# Farmers question



## p/b (Jan 29, 2005)

I found this on farmer's comment section on AgWeb. Do you think its true? p/b

12/09 - Central North Dakota: Last year some guy from Fargo bought a bunch of land here and he rented it to the guys who were farming and ranching it. The other day he gave them the boot. He told them he bought it for hunting. that's the first time that happened around here. Investors have outbid farmers for land before but let somebody rent the land. The way we are being treated you would think we are selling our kids into slavery not raising over twice as much food than our country can consume.


----------



## Chuck Smith (Feb 22, 2005)

I have never heard of this happening. Is there something else to the story? ie Farming practices, wanted more rent, leasing it to a guide, etc. In my area I have heard of land owners asking farmers to change thier practices to help wildlife and hunting, but they never gave them the boot unless they wanted more rent or they did work out something on the farming practice. I know of one land owner that lowered the rent if the farmer tried a certain practice for a couple of years.....now the farmer has change his whole operation to this practice. It was a win, win situation. I think there is a little more to this story. But I hope that it does not become like what is mentioned.....the only the rich will be able to hunt. :eyeroll:


----------



## Draker16 (Nov 23, 2004)

something just doesn't sound right, i think their is alot more to the story????????


----------



## Bob Kellam (Apr 8, 2004)

I can see it happening. Many in North Dakota never really see the sheer amount of disposable cash that is out there. There is a great deal of money being made by a few. The result is what we often see in ND, land purchases at rates that cannot sustain agriculture. The 1031 exchange shelters/investments are one of the factors that are driving this trend. The scenario that Paul describes is one of possibly making to much or to little income on the investment or it could just be as simple as wanting privacy. chances are there is going to be another use for the land and commericilazation is not out of the realm of possibilities. If he purchased the land for hunting it could very well be he decided to keep it for hunting. Central ND has some pretty good overall hunting.

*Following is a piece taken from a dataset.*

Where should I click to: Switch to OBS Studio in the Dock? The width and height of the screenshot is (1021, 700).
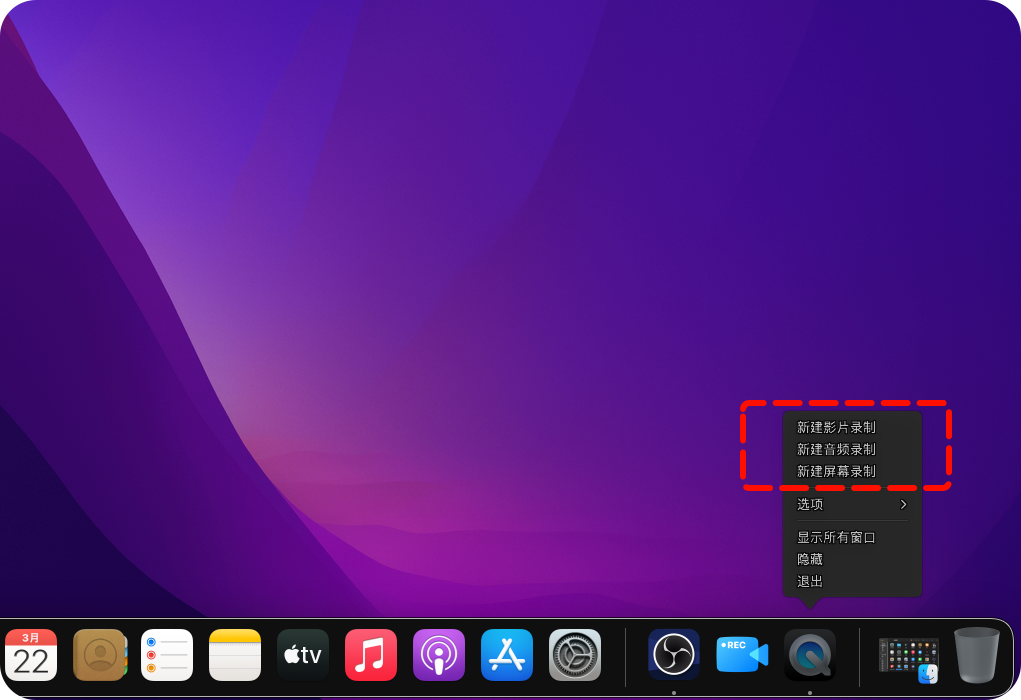pos(674,655)
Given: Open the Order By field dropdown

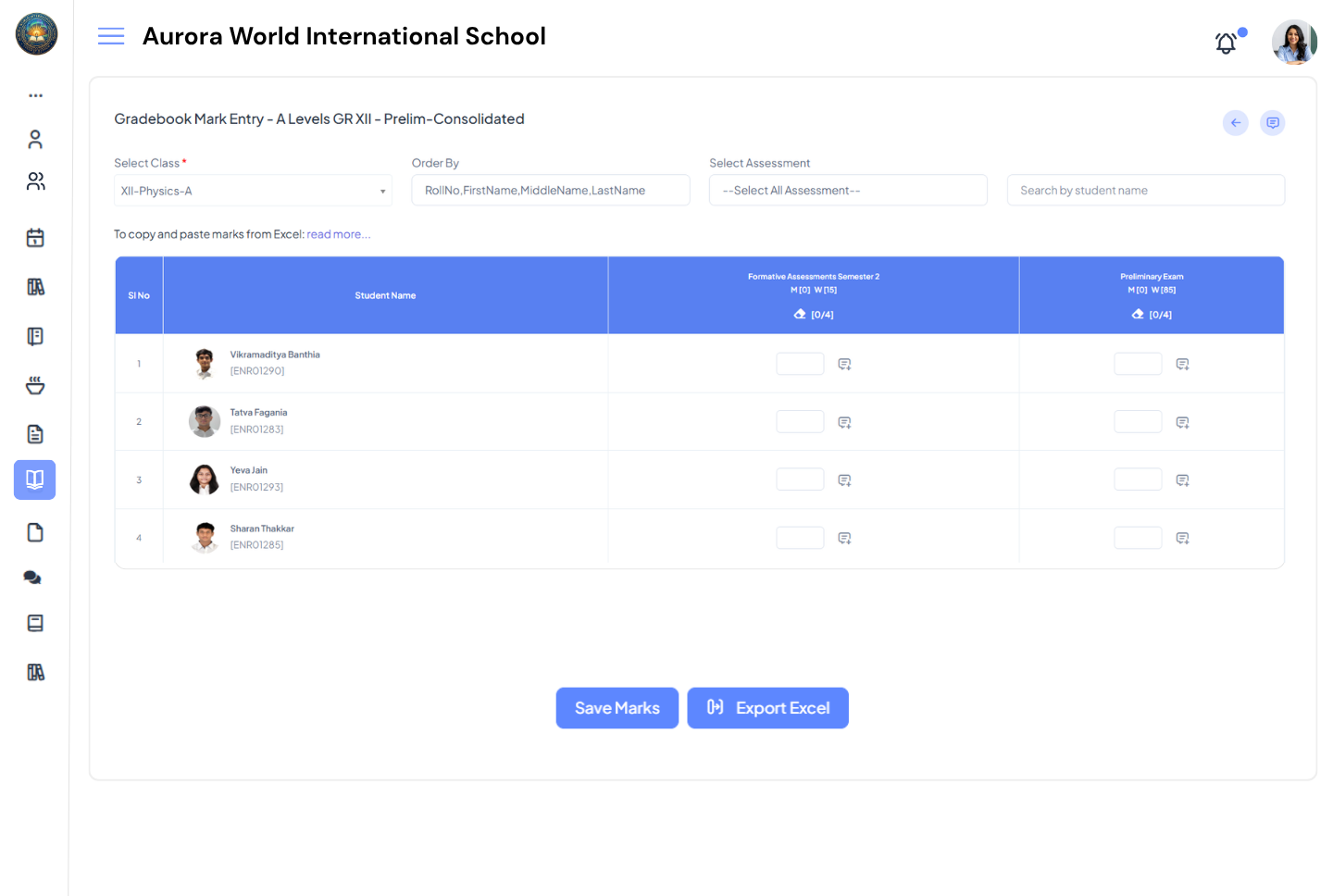Looking at the screenshot, I should [550, 190].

This is happening all over ND it is bad for the farmers trying to make a living as well as the local economy. I do not like the trend and with current ND law being what it is I do not see any slowing of the trend without some form of economic downturn. That has and always will be bad for all involved. My fear is that by the time the market equalizes in the future, hunting will have already turned into a sport for the wealthy that is similar in scope to the European model.

Bob


----------



## p/b (Jan 29, 2005)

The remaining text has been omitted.